• [YOUR INSTRUCTIONS]: Locate the line bearing "Testing and Optimizing Your Content (28, 456)" in the material below, then reproduce it and each following line up to and including the line bearing "Keyframing (25, 299)".

• [DATA SUPPLIED]:

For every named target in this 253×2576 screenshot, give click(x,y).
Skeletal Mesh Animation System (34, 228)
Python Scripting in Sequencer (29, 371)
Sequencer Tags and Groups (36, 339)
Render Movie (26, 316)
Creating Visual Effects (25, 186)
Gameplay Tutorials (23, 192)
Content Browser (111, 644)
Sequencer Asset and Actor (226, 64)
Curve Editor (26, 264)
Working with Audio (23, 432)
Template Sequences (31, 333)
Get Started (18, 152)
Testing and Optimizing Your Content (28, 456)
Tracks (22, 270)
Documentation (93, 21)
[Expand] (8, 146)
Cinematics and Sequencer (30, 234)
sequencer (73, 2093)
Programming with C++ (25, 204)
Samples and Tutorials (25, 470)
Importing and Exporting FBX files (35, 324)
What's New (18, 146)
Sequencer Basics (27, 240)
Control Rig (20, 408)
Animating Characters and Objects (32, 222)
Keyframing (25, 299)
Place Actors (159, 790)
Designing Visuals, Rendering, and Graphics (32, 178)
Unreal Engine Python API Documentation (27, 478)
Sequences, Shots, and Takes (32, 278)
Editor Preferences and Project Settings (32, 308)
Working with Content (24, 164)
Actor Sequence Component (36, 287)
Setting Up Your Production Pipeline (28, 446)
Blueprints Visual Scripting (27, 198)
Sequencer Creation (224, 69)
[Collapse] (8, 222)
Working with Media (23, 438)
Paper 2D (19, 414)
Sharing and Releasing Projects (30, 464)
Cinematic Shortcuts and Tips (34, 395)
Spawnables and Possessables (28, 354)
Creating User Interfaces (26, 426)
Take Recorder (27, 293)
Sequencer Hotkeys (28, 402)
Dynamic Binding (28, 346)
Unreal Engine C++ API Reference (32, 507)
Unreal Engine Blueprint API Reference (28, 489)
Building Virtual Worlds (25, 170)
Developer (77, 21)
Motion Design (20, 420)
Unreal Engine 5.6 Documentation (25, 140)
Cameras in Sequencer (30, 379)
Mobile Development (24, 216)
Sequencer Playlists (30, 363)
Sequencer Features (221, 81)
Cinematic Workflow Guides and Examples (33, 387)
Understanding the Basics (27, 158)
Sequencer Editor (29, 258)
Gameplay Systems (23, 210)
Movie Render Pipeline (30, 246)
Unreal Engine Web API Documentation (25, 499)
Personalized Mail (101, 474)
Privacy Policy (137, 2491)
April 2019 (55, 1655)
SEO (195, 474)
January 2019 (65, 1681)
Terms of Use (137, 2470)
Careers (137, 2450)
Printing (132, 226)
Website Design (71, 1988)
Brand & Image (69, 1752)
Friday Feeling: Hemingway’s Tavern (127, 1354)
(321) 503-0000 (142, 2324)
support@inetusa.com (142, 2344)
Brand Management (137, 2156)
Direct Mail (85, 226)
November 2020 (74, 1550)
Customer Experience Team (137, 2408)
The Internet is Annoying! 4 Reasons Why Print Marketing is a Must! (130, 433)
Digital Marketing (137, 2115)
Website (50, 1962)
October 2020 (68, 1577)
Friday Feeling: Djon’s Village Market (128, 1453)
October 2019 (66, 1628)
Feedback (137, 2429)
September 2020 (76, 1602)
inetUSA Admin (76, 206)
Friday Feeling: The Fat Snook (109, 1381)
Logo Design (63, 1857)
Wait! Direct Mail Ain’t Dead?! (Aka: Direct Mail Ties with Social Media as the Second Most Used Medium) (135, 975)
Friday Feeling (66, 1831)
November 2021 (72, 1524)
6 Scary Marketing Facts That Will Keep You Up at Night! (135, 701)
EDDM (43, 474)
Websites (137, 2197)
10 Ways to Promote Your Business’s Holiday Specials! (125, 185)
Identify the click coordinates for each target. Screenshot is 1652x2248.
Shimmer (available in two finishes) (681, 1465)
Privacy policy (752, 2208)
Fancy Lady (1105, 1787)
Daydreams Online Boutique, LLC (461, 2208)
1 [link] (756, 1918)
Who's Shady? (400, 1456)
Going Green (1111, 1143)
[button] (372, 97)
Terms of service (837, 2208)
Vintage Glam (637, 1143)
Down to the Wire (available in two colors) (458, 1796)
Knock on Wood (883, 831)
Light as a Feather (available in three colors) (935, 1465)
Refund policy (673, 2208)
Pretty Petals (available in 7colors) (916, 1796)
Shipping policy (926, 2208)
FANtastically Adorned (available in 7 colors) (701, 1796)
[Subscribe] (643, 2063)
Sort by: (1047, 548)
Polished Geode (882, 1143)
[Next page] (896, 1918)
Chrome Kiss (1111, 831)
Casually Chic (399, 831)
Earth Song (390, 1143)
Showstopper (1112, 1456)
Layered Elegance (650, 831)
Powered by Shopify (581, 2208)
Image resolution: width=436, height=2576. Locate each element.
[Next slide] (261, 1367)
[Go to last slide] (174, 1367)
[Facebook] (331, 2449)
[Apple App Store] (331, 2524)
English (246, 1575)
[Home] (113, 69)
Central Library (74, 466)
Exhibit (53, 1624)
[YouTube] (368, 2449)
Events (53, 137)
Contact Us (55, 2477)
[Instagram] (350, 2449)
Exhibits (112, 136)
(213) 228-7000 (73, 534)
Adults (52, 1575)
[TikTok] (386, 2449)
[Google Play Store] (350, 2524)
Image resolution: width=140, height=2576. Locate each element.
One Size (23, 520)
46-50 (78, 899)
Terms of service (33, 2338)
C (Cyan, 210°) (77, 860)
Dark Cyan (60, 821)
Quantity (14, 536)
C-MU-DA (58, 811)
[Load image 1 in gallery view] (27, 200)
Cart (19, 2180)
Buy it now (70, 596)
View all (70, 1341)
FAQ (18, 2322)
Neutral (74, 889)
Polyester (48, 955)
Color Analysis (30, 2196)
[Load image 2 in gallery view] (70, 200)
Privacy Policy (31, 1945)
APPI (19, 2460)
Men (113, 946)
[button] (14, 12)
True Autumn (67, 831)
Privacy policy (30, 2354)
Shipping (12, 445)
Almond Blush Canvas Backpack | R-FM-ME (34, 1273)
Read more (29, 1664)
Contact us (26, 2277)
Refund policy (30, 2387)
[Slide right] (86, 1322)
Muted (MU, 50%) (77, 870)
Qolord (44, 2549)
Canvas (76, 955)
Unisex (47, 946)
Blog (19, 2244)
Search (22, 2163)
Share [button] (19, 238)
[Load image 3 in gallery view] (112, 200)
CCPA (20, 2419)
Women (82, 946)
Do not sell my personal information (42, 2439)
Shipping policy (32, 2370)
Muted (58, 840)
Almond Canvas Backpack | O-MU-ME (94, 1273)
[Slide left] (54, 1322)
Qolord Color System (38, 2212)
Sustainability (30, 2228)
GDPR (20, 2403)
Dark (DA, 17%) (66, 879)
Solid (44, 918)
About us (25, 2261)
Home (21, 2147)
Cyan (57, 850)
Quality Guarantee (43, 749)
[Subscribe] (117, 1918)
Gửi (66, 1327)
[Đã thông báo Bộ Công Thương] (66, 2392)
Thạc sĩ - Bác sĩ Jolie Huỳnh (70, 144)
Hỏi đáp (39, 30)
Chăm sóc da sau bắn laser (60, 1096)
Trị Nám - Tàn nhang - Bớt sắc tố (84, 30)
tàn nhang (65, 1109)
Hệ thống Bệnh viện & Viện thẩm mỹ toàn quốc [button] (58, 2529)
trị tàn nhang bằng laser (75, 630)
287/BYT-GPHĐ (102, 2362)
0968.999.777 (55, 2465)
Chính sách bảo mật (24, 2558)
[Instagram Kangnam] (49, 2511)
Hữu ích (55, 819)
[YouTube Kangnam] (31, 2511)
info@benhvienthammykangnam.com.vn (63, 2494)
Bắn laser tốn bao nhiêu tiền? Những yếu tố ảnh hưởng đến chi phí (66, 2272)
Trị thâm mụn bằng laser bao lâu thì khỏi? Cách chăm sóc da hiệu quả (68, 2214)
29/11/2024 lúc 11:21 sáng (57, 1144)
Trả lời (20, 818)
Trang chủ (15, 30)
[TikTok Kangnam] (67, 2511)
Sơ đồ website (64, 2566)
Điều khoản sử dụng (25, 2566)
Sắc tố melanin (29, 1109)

• [YOUR SOLUTION]:
Testing and Optimizing Your Content (28, 456)
Tracks (22, 270)
Documentation (93, 21)
[Expand] (8, 146)
Cinematics and Sequencer (30, 234)
sequencer (73, 2093)
Programming with C++ (25, 204)
Samples and Tutorials (25, 470)
Importing and Exporting FBX files (35, 324)
What's New (18, 146)
Sequencer Basics (27, 240)
Control Rig (20, 408)
Animating Characters and Objects (32, 222)
Keyframing (25, 299)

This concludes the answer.